- RAW DATA -
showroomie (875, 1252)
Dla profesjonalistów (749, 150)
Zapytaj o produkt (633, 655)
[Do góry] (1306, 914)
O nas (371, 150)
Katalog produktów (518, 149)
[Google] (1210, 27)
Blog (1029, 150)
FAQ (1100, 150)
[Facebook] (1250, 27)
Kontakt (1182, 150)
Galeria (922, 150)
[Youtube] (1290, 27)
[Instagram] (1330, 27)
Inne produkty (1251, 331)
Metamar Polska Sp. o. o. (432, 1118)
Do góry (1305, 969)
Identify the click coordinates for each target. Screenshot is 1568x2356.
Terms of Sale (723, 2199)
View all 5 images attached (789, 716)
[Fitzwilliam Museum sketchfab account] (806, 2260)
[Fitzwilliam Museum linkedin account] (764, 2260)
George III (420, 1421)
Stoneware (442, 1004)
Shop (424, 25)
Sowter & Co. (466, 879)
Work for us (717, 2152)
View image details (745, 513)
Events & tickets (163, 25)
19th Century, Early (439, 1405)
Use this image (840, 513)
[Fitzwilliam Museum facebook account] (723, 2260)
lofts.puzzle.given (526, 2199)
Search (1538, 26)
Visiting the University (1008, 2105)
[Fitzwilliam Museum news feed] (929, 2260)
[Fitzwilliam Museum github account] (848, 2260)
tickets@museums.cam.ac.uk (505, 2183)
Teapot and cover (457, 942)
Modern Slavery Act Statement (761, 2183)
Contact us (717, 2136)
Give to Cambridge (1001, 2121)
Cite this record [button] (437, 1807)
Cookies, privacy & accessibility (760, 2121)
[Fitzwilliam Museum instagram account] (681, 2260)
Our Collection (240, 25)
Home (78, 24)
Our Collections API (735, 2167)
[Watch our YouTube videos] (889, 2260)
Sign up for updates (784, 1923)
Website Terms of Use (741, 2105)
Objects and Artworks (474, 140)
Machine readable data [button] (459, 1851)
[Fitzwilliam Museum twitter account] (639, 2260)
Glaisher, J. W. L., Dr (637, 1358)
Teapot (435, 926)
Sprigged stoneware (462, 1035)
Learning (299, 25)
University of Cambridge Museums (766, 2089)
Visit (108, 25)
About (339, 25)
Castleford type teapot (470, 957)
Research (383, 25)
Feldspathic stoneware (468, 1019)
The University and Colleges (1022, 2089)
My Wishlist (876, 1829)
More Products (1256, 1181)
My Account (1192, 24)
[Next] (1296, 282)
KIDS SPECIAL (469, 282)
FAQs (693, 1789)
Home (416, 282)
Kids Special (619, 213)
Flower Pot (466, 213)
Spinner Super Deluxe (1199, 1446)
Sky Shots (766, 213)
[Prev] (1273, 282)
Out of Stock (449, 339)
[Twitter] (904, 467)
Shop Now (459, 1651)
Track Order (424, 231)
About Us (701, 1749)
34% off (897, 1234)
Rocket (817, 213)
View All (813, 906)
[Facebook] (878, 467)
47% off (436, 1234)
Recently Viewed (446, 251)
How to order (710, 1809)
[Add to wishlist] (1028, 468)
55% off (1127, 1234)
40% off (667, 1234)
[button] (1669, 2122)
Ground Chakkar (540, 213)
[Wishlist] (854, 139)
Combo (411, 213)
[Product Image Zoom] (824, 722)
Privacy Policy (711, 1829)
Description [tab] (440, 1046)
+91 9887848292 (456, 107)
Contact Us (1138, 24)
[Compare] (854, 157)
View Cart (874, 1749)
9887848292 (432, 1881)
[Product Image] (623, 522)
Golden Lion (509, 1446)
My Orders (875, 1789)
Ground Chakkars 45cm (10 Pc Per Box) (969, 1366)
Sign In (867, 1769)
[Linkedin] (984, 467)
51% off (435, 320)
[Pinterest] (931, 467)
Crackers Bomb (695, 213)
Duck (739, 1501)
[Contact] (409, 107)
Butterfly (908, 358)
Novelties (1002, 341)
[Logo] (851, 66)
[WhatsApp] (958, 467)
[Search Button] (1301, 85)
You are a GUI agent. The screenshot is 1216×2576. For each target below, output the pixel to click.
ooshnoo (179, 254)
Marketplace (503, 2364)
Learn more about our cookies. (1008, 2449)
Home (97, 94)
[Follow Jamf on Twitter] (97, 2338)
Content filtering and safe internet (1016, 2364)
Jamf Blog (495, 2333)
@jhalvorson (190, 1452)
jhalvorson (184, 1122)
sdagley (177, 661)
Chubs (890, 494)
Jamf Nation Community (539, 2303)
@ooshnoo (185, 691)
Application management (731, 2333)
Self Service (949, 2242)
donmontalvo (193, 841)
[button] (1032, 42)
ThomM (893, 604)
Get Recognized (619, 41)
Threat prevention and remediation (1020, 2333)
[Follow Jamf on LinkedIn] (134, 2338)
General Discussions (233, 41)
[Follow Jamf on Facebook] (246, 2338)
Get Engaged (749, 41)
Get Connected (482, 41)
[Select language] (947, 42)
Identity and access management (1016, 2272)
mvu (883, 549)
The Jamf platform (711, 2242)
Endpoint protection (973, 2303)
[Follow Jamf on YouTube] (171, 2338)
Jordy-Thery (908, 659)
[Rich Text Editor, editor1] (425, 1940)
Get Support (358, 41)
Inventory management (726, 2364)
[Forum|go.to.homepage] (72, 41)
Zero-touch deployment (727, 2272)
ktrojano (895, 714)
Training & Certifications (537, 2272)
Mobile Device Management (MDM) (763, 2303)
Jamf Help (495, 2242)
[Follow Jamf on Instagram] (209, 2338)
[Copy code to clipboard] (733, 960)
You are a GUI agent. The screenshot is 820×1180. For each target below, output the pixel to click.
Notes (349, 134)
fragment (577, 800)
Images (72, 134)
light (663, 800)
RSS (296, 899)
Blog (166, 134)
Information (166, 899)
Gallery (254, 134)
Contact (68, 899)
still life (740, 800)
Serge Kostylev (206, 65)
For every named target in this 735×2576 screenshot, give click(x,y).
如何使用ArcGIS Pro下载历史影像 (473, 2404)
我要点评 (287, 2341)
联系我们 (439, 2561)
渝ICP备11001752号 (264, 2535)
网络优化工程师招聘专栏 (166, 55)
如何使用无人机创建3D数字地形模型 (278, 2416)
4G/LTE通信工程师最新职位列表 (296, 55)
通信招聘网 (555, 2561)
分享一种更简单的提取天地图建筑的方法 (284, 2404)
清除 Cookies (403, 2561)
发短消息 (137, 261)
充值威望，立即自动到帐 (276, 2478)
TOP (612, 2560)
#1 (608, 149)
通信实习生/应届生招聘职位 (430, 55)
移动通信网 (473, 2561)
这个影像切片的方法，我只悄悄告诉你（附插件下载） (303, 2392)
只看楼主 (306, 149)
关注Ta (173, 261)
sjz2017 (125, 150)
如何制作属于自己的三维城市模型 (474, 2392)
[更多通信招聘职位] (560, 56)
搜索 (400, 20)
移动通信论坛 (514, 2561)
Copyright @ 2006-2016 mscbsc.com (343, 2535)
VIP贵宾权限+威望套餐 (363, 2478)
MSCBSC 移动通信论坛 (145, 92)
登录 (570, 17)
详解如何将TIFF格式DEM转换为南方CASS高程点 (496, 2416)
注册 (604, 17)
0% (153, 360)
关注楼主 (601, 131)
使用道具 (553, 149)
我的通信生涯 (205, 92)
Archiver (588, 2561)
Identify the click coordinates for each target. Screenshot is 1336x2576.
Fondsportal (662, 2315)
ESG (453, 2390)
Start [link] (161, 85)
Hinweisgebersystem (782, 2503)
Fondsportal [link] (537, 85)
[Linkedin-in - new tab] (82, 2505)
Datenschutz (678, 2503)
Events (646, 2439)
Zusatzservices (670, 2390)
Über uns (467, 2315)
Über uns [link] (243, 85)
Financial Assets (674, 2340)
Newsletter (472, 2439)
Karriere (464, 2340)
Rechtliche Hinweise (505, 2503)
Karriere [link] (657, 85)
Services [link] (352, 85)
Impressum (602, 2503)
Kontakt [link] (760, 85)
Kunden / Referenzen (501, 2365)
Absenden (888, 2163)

- WORK ITEM -
Read the entries above and find each line holding the word "this". Copy it out.

- RESPONSE AREA -
Use this image (840, 513)
Cite this record [button] (437, 1807)
For every named target in this 735×2576 screenshot, give click(x,y).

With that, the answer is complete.